Was neben den großflächigen Defekten direkt ins Auge springt ist, dass es sich bei dem betroffenen Huf um den deutlich steileren Huf handelt. Der Partnerhuf vorne rechts ist ja deutlich flacher. Die Art wie die verschiedenen Beklebungen angebracht wurden, lässt vermuten, dass versucht wurden den linken Huf ebenfalls flacher zu bekommen, ihn also dem rechten Huf anzupassen. Ist das so?
Wenn ja, dann liegt nämlich hier aller Wahrscheinlichkeit nach schon ein großer Teil des Problems, welches zu Hohlräumen hinter der Hornwand führt(e).
Welcher Natur war denn die Verletzung am Kronrand? Auf den Fotos sieht es überall so aus, als würde das Kronhorn, also die Hornwand gut und gesund herunterwachsen.
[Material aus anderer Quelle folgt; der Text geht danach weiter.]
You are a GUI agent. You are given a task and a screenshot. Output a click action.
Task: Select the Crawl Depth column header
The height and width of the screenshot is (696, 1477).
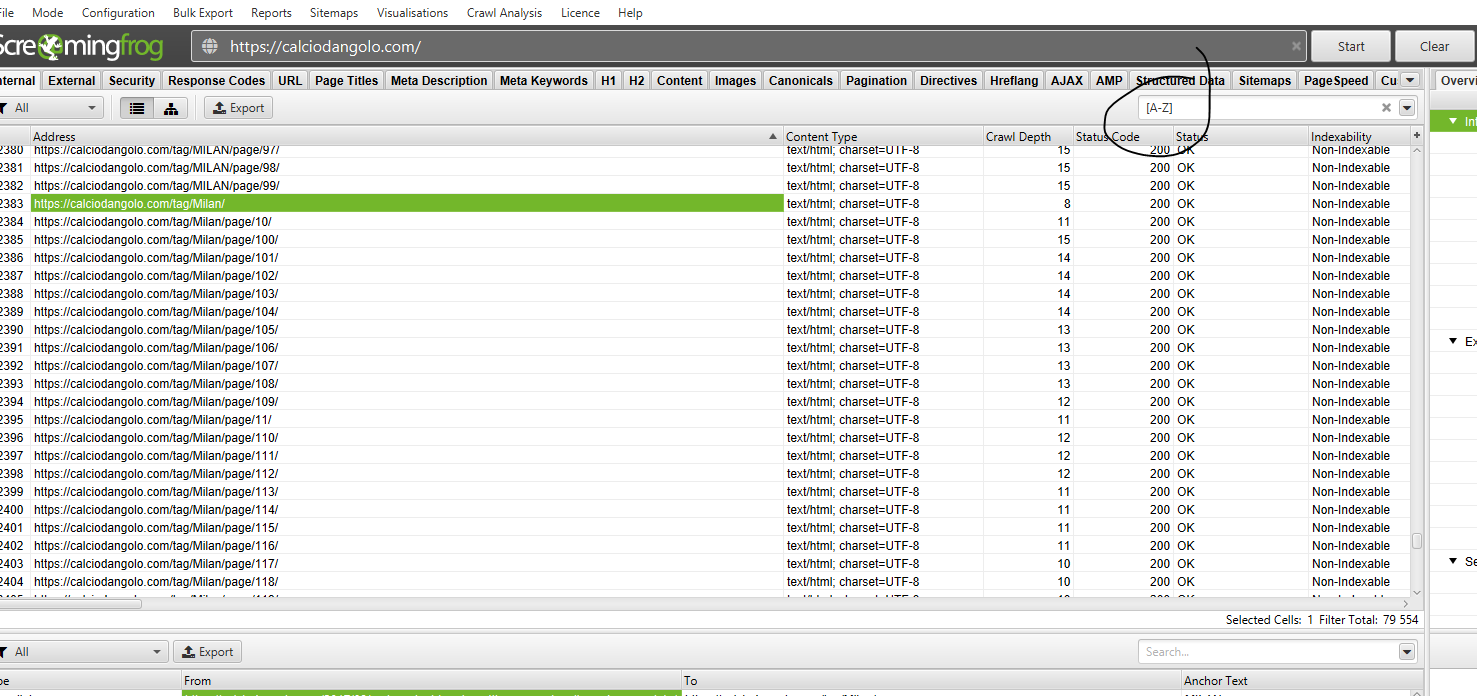[1018, 136]
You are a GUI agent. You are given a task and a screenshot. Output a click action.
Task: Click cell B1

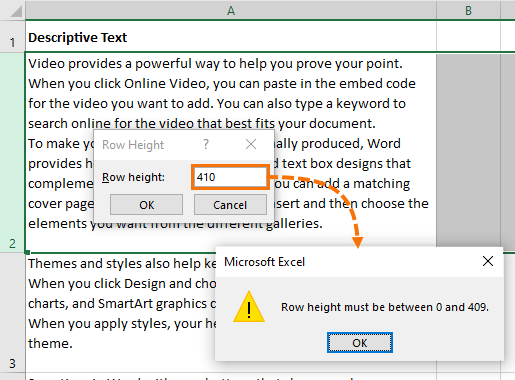[468, 37]
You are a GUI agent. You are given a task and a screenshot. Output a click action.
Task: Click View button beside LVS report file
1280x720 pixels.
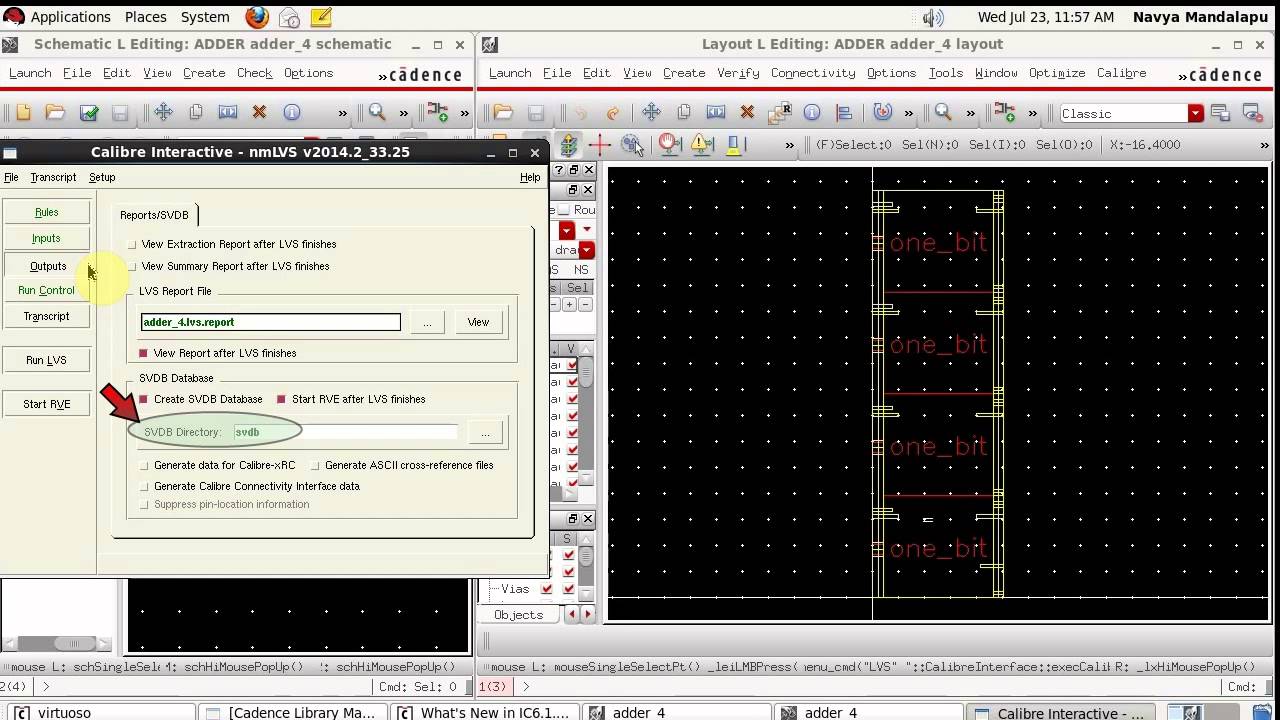[x=478, y=322]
So dass man diese Verletzung wahrscheinlich als Ursache (nunmehr) ausschließen kann.
Der in manchen Fotos erkennbare rechte Vorderhuf sieht ebenfalls z.B. durch das regelmäßige Nageln recht mitgenommen aus. Beide Hufe würden also von einer kompetenten Barhufpflege deutlich profitieren und sich erholen können.
Eine hohle Wand geht stets auch mit massivem Keimbefall einher, der vor allem die Verbindungsschicht zwischen Wandhorn und Wandlederhaut, das Blättchenhorn befällt und zersetzt. Diesen Bereich gründlich sauberzuhalten und täglich mit keimhemmenden Mitteln zu behandeln ohne die Hornwand "amputieren" zu müssen gelingt letztlich nur barhuf, da ein Eisen diesen Bereich von sohlenwärts zudeckt. Wurden hier in der Vergangenheit bereits keimhemmende Mittel eingesetzt?
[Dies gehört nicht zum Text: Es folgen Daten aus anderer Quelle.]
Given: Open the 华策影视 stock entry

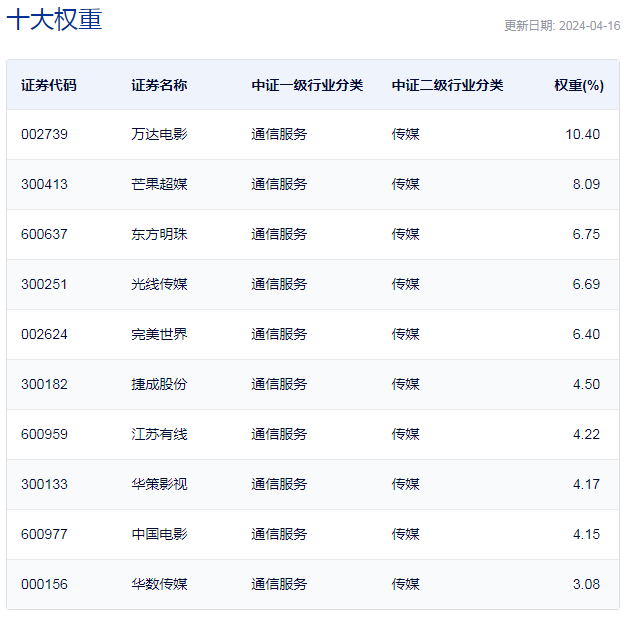Looking at the screenshot, I should (x=159, y=484).
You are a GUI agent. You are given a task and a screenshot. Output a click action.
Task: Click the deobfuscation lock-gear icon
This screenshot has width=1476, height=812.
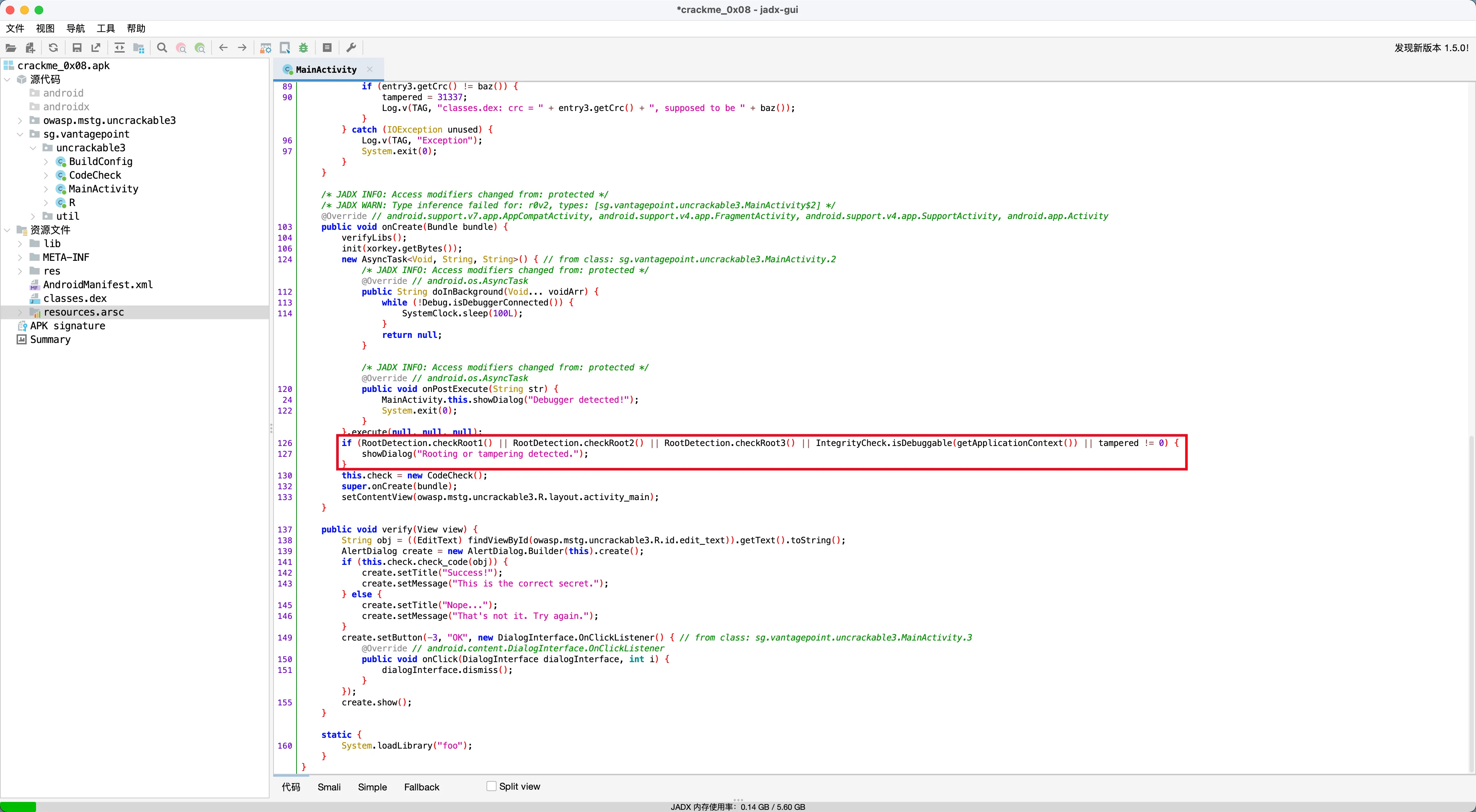[x=265, y=48]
Schicken Sie doch bitte nocheinmal Fotos vom aktuellen Zustand. Auch von sohlenwärts, um den IST-Stand nocheinmal besser einschätzen zu können und Ihnen eine Anleitung geben zu können, wie Sie mit der aktuellen Situation am gescheitesten umgehen.

Herzliche Grüße
Nadja Politz
Gast

Beitrag von Gast »

Hallo,
Vielen Dank für die ausführliche Antwort. Ihre Vermutungen treffen mit der Bearbeitung genau so zu. Ebenso das das Eisen den restlichen schädlichen Hornbereich verdeckt hatte und kein Sauber halten mehr möglich war und somit erneut die hohle Wand entstand.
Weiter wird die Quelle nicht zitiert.